With iOS 14, Apple introduced a new view modifier to SwiftUI, onOpenURL. Specifically designed for universal links, it allows to register a handler that will be called whenever your application is opened using a universal link, regardless of its state (foreground, background, force-quit).

@main
struct ExampleApplication: App {
	@State var tappedUrl: String = ""
  var body: some Scene {
    WindowGroup {
      VStack {
				Text("Hello world")
				Text(tappedUrl)
			}
        .onOpenURL { url in
          tappedUrl = url.absoluteString
        }
    }
  }
}

This is a relatively simple example, once you tap a universal link, it will open your app and display this link. You can nest the onOpenURL anywhere you'd like, but it will only be triggered if this view is rendered, so only if that specific part of your application would display (e.g. if you show a different view tree to unauthenticated and authenticated users, you need to make sure to add your onOpenURL to the top-level view if it should be handled for both cases).
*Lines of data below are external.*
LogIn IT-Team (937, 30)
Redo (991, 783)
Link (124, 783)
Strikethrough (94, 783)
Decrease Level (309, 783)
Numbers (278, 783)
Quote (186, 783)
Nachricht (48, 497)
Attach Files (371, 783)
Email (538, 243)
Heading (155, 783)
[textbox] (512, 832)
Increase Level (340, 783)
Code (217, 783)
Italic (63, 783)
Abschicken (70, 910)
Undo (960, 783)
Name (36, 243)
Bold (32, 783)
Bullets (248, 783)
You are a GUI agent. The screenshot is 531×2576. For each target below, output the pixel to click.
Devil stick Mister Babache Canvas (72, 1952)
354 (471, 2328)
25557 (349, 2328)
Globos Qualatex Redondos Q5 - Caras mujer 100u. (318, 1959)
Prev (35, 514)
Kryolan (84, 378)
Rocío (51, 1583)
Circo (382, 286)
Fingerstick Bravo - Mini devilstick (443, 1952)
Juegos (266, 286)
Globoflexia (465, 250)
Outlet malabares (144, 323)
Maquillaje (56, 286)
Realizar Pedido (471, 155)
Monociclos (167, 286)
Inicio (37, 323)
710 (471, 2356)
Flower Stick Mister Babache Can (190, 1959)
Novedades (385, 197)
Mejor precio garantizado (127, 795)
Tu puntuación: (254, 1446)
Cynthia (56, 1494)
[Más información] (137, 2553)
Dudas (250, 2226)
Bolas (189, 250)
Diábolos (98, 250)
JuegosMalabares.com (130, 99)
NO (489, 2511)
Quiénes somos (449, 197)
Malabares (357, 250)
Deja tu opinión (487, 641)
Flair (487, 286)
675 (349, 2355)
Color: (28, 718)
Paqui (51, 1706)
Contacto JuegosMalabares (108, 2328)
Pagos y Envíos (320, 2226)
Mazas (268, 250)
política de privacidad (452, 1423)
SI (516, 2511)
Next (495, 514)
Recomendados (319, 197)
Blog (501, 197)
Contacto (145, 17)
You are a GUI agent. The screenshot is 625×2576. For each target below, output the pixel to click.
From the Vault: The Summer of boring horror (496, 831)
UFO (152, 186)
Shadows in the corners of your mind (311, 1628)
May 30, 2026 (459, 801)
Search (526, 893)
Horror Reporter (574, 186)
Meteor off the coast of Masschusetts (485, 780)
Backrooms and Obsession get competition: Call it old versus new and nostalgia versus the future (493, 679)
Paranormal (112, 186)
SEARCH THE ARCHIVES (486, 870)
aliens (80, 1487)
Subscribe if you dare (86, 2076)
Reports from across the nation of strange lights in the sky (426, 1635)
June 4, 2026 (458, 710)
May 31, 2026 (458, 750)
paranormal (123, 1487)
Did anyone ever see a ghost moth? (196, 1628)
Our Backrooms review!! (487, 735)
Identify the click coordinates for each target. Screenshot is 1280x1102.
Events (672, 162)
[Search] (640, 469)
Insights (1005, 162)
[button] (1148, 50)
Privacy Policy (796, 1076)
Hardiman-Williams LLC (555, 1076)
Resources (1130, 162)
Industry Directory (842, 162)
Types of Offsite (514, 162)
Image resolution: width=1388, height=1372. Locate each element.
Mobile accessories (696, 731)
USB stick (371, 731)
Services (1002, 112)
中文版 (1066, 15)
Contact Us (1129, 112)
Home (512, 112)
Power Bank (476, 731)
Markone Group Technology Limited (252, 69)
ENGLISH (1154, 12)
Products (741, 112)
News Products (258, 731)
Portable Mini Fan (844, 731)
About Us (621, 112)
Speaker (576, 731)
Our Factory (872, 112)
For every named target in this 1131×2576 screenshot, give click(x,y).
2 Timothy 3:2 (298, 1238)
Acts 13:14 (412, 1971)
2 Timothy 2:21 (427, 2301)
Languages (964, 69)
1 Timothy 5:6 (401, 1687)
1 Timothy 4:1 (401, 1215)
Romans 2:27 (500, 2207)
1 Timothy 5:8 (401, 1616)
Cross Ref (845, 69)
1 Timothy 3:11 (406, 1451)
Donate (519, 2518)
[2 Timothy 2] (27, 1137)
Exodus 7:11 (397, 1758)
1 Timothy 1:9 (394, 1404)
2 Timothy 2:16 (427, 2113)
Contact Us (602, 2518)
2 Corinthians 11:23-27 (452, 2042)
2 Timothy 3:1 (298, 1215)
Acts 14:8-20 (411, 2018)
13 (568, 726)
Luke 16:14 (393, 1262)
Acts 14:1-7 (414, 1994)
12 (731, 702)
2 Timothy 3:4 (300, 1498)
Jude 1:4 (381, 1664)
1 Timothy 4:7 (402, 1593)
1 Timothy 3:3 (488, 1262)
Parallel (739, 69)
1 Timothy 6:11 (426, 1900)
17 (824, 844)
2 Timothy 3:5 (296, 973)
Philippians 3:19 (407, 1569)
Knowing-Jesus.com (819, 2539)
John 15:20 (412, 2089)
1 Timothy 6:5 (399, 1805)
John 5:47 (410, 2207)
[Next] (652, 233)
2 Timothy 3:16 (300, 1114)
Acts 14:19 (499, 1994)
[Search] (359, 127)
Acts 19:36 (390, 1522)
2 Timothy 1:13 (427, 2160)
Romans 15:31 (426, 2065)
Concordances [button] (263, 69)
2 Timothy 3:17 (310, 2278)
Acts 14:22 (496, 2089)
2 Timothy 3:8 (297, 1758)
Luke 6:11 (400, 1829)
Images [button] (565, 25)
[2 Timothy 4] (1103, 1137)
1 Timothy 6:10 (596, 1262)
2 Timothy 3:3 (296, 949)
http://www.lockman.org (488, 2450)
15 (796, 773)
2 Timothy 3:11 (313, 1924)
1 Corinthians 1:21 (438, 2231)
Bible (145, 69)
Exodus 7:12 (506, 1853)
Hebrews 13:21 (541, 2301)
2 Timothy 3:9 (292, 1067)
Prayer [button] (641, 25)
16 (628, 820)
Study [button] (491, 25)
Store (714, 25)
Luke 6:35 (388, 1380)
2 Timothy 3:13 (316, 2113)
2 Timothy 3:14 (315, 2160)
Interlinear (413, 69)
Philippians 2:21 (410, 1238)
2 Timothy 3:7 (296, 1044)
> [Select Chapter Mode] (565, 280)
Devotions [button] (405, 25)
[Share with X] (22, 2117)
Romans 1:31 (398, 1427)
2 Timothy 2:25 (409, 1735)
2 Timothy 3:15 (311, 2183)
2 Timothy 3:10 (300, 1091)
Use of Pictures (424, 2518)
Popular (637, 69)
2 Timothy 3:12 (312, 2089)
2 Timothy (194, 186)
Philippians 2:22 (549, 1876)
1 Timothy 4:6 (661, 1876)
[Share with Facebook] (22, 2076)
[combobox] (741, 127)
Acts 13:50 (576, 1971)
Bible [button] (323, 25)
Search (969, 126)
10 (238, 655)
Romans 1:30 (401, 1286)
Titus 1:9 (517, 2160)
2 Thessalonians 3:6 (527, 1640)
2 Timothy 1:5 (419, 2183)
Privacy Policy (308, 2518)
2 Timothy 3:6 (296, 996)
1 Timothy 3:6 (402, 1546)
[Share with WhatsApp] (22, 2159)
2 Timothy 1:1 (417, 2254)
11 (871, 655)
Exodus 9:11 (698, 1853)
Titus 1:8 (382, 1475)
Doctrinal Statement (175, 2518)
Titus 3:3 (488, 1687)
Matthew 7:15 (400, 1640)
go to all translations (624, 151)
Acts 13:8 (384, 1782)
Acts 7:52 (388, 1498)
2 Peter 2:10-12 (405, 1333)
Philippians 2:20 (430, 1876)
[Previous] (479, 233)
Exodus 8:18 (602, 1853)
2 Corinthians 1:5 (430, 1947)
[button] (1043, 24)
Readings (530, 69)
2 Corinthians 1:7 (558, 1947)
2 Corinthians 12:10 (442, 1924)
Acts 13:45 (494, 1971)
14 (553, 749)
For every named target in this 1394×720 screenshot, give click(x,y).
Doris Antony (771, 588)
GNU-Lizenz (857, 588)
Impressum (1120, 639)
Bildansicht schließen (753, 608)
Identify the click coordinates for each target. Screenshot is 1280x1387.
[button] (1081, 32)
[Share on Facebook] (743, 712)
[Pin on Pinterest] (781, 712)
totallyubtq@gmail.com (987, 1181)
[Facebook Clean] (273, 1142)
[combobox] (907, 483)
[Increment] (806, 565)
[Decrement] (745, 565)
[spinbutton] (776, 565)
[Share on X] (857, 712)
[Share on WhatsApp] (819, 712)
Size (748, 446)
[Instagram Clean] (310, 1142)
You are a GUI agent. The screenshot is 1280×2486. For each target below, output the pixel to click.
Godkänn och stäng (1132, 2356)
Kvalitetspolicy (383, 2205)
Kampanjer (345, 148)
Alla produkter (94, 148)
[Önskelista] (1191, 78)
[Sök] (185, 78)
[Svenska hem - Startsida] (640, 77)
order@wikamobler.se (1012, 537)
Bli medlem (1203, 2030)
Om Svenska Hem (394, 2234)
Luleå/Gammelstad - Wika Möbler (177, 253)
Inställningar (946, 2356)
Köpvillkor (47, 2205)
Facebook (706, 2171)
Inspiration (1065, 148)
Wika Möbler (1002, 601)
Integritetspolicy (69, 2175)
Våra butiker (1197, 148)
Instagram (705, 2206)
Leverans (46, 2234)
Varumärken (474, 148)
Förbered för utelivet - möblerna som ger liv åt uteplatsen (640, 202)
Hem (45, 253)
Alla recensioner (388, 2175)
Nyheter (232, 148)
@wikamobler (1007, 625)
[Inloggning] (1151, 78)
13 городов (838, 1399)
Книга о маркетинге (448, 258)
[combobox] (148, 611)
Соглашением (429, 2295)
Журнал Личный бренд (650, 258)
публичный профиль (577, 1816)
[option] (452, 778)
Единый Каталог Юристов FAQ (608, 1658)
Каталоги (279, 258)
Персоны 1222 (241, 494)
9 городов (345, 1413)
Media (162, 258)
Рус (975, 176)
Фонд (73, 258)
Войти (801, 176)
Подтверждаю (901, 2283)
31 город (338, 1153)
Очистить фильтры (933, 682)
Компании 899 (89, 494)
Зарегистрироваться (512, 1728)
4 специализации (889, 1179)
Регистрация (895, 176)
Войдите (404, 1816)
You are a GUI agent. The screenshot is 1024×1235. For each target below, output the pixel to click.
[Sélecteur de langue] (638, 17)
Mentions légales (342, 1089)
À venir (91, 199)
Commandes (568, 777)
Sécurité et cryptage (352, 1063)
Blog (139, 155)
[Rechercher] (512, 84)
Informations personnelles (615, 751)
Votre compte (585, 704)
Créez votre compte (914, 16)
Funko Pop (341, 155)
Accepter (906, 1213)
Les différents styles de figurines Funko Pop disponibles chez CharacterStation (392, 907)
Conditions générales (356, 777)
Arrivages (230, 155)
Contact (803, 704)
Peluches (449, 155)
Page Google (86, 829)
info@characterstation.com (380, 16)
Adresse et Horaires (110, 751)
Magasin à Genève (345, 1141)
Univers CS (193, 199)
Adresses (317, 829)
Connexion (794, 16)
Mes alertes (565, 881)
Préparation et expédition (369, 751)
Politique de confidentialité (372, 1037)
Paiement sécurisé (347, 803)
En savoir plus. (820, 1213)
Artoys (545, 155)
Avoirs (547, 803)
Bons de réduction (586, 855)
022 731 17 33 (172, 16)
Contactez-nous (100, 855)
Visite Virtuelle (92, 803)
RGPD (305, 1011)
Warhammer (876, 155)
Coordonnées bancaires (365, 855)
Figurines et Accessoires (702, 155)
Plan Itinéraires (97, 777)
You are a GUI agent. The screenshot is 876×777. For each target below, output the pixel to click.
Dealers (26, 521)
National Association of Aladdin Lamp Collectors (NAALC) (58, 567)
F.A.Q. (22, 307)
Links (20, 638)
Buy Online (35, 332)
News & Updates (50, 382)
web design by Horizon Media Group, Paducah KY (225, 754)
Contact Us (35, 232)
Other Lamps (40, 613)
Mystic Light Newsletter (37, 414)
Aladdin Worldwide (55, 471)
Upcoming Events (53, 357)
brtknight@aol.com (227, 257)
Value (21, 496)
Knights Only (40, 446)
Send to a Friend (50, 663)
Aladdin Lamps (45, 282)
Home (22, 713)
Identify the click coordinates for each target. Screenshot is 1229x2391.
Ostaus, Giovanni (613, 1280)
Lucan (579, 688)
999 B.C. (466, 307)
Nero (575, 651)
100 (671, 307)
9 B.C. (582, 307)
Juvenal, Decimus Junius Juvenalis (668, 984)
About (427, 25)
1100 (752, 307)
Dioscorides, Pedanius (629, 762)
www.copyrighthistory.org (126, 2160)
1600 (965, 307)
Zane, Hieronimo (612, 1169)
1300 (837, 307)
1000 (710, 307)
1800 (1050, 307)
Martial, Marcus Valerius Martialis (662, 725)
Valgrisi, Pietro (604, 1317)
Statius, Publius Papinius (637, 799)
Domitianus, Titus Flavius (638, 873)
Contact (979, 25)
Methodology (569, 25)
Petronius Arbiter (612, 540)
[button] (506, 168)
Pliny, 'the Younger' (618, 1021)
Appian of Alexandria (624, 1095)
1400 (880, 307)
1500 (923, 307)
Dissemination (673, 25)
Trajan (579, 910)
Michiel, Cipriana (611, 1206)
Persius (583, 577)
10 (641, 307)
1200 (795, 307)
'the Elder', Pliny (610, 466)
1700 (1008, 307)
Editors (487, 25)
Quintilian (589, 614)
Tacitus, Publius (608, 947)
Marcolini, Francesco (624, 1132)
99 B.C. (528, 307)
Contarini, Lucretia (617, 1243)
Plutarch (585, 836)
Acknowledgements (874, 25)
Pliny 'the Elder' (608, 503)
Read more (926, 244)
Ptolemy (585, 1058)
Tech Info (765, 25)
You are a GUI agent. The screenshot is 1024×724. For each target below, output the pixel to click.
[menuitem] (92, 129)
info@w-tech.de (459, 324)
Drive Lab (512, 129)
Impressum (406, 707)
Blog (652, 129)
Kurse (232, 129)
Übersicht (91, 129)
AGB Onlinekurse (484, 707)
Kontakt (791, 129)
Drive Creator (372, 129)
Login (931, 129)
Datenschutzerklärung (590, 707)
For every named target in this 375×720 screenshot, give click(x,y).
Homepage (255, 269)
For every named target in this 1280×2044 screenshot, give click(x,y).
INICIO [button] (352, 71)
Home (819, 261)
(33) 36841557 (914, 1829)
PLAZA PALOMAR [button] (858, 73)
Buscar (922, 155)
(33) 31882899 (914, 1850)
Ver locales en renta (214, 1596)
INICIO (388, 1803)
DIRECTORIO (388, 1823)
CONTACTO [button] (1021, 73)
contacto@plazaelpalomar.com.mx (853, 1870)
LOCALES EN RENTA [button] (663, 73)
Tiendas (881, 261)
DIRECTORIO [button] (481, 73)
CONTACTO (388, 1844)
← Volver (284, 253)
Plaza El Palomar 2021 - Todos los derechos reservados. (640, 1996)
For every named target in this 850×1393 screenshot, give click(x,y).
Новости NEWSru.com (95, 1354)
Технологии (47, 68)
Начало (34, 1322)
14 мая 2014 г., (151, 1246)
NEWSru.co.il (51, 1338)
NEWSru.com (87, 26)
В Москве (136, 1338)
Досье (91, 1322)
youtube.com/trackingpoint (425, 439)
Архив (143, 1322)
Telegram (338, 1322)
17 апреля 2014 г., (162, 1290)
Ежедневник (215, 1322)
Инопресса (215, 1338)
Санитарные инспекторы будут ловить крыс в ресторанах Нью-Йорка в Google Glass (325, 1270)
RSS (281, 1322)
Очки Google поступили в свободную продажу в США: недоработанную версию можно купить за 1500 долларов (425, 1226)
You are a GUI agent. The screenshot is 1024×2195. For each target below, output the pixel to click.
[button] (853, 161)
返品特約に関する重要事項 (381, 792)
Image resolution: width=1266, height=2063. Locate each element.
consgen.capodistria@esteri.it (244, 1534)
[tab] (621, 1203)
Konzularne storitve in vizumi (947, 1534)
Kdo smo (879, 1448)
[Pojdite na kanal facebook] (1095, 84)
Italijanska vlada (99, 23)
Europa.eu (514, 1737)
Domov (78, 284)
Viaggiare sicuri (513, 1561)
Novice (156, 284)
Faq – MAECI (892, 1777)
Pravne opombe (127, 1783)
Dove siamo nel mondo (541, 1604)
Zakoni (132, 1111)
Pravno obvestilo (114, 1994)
🥲 Debugging Universal Links

Unfortunately, it's not really straightforward to debug universal links. If you're tapping a link and it opens in Safari instead of your application, this could have multiple reasons:

  • the association file on your domain was missing or did not get served correctly
  • your application did not define the URL domain as an associated domain

Please check that you set up the association file correctly, one small mistake like an incorrect path, not using TLS, redirecting requests, sending the wrong content type, using the wrong team id or bundle identifier, etc. could be causing problems, so everything needs to be just right.

And if this still doesn't work but you're sure everything's set up correctly, there's probably some caching involved with detecting supported domains after installing your application, so it might help to remove the application, restart the device, and install it again. This should at least attempt to fetch the latest association file and reconcile it with the latest build of the app.

It took me a couple of attempts, but after installing the application and tapping on a universal link, it opens the application as expected. I personally think the system uses too much magic, as it's really challenging to comprehend what's happening in the background, and even harder to debug when it's not working, but it is quite a joy seeing the links work.